Accessory Sex Glands
These include:
- The seminal vesicles;
- The prostate gland;
- And the bulbourethral glands.
The Seminal Vesicles
These are paired, highly folded
tubular glands with a muscular and fibrous coat.
Mucosal folds create many sac chambers in
the lumen.
- They have pseudostratified columnar epithelium that is similar to that of the excurrent
ducts.
- Its secretory products, under the control of testosterone, include fructose,
which is the principal metabolite for sperm.
- During ejaculation, contraction of the smooth
muscle coat discharges the secretions into the ejaculatory
ducts and helps flush sperm into the urethra.
The Prostate Gland
This is the largest accessory gland, consisting of 30-50 tubuloalveolar glands arranged in 3
concentric layers:
- A mucosal layer, secreting directly into the urethra;
- A submucosal;
- And peripheral layer.
- The last two layers, with the main prostatic glands,
open into prostatic sinuses on either side of the urethral crest in the prostatic urethra.

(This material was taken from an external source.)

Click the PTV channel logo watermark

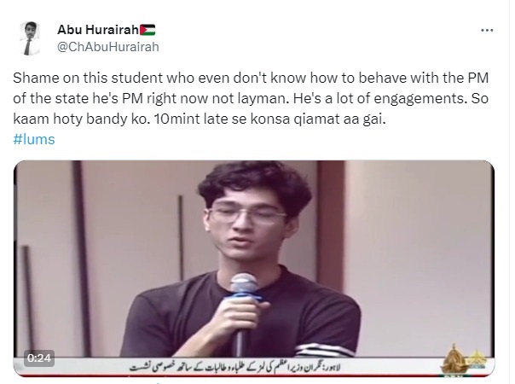[464, 360]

- The epithelium of the prostate is generally columnar, although it contains cuboidal,
squamous and pseudostratified
compartments.
- It is under the control of testosterone.
- It secretes acid phosphatase, fibrinolysin
and citric acid.
- During ejaculation, these secretions
are pumped into the urethra
by contraction of the fibromuscular
wall.
- In older men, prostatic alveoli may contain prostatic concretions (corpora amylacea).

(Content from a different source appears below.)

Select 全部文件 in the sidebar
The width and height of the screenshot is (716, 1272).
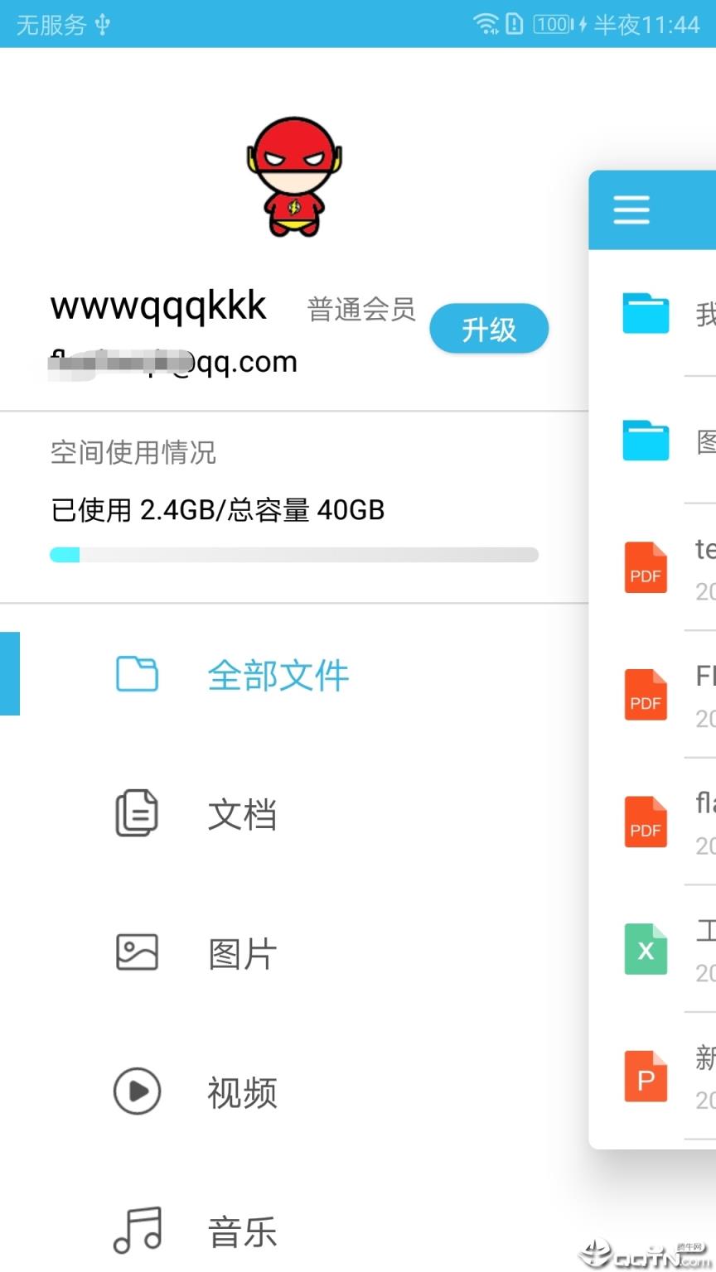278,675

- These are precipitated secretory materials appearing as
concentric lamellated bodies.
Bulbourethral Glands
The bulbourethral glands (Cowper's glands) are pea-sized,
paired structures.
They are compound tubuloalveolar glands in the urogenital diaphragm, resembling mucous
secretory glands.
- Their ducts pass through the inferior
fascia of the urogenital diaphragm
(superficial fascia) to join the initial portion of the penile urethra.
- Its simple columnar epithelium, also under the control
of testosterone, secretes a mucoid
fluid that lubricates the penile urethra.
Semen
Semen is the combined product of all
the glandular elements of the male reproductive system.
It:
- Contains fluid and sperm
from the testis;
- Contains secretions from the epididymis, ductus deferens, prostate, seminal vesicles and bulbourethral glands;
- Is alkaline, contrasted with the acidic
environment of the female vagina.
- The average volume of ejaculate
is about 3 mL.
The Penis
Structure of the Penis
- Erectile tissue
, including 2 dorsal corpora cavernosa
(singular = corpus cavernosum), and a ventral
corpus spongiosum in which the penile urethra
is embedded;
A fibroelastic layer called the tunic
albuginea, encapsulating the erectile tissues;
An outer layer of loose
connective tissue, to which thin skin is loosely attached, except at the glans
penis where it attaches tightly;
Smooth muscle and many sensory and autonomic nerves are also present.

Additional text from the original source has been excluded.